***** Excerpted data *****

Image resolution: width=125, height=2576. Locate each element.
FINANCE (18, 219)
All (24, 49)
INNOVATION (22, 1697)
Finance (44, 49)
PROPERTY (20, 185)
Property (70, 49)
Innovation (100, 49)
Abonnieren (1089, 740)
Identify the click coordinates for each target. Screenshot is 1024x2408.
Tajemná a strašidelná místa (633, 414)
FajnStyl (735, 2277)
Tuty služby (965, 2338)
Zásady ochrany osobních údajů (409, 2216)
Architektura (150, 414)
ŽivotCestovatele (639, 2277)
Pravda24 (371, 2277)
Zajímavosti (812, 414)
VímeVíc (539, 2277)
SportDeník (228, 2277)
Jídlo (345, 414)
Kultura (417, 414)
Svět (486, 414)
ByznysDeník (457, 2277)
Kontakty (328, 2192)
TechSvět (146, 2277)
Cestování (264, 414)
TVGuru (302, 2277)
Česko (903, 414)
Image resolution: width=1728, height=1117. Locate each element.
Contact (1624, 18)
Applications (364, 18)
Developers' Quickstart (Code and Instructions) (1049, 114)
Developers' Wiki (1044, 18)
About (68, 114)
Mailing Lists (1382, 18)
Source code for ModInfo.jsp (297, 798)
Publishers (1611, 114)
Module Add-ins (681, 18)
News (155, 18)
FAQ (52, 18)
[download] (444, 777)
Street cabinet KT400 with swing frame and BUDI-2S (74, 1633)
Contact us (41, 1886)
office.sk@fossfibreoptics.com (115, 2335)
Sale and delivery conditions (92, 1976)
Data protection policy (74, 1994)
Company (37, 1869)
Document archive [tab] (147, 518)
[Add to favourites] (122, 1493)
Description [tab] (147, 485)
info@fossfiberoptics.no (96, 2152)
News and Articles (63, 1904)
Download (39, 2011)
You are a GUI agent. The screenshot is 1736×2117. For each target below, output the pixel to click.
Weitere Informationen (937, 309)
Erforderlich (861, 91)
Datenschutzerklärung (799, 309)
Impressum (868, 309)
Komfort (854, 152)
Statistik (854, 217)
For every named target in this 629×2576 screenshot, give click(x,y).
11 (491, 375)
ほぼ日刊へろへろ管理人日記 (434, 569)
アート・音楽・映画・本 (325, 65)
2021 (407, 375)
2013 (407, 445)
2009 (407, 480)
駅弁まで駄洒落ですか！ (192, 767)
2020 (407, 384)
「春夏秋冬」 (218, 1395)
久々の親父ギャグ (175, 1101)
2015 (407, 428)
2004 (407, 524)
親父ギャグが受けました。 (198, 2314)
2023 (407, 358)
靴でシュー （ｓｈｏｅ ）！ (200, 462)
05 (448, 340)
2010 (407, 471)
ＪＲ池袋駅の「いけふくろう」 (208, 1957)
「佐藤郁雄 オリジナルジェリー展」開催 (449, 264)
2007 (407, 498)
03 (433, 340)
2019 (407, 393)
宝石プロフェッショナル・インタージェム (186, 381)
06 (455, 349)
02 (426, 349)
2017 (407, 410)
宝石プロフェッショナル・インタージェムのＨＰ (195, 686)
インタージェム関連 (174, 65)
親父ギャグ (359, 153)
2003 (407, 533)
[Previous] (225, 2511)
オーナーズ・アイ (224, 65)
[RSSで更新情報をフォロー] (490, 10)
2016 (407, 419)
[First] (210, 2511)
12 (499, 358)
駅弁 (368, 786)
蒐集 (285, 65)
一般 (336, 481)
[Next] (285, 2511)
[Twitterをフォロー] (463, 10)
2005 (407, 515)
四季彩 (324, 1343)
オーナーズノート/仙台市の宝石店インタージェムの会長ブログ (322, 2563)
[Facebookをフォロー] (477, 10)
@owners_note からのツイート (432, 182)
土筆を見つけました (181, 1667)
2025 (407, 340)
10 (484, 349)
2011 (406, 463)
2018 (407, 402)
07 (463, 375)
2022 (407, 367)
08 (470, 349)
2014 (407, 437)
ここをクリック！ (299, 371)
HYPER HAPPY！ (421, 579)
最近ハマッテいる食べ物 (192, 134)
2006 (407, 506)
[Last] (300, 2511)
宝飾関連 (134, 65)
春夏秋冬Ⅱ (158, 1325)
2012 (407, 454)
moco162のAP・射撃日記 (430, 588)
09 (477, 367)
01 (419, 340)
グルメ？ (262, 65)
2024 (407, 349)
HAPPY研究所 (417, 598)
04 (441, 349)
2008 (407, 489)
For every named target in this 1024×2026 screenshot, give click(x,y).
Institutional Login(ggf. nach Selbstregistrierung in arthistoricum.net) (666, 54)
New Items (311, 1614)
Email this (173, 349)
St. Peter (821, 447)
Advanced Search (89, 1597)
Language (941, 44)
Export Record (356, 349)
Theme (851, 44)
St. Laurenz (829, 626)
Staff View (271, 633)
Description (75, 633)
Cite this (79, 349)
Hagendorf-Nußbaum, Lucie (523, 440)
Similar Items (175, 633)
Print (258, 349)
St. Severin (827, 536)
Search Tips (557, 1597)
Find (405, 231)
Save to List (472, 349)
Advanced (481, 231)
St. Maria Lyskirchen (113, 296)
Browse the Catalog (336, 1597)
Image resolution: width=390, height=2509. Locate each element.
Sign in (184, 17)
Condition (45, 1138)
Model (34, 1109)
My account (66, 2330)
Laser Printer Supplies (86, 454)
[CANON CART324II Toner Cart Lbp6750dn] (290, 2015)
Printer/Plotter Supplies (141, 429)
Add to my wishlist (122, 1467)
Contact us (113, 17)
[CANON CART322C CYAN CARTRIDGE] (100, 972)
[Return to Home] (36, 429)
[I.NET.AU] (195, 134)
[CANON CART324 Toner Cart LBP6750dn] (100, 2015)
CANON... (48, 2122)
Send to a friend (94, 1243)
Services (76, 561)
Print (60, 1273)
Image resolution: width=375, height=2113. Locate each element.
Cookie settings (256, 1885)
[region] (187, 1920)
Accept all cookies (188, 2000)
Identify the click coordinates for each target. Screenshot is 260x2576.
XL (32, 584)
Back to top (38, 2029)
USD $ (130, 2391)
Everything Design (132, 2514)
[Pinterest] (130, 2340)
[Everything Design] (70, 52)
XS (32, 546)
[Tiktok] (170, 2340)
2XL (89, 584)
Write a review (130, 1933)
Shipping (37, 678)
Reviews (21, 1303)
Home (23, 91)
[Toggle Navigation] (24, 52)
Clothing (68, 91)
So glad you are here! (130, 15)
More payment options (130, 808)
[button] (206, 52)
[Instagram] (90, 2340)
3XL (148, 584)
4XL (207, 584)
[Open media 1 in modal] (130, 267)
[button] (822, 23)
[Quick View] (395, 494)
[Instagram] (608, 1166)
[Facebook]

*****

Starting at the line above that holds "[region] (187, 1920)" and ending at the line that holds "[Everything Design] (70, 52)", transcribe each line exactly and include no other lines.

[region] (187, 1920)
Accept all cookies (188, 2000)
Identify the click coordinates for each target. Screenshot is 260x2576.
XL (32, 584)
Back to top (38, 2029)
USD $ (130, 2391)
Everything Design (132, 2514)
[Pinterest] (130, 2340)
[Everything Design] (70, 52)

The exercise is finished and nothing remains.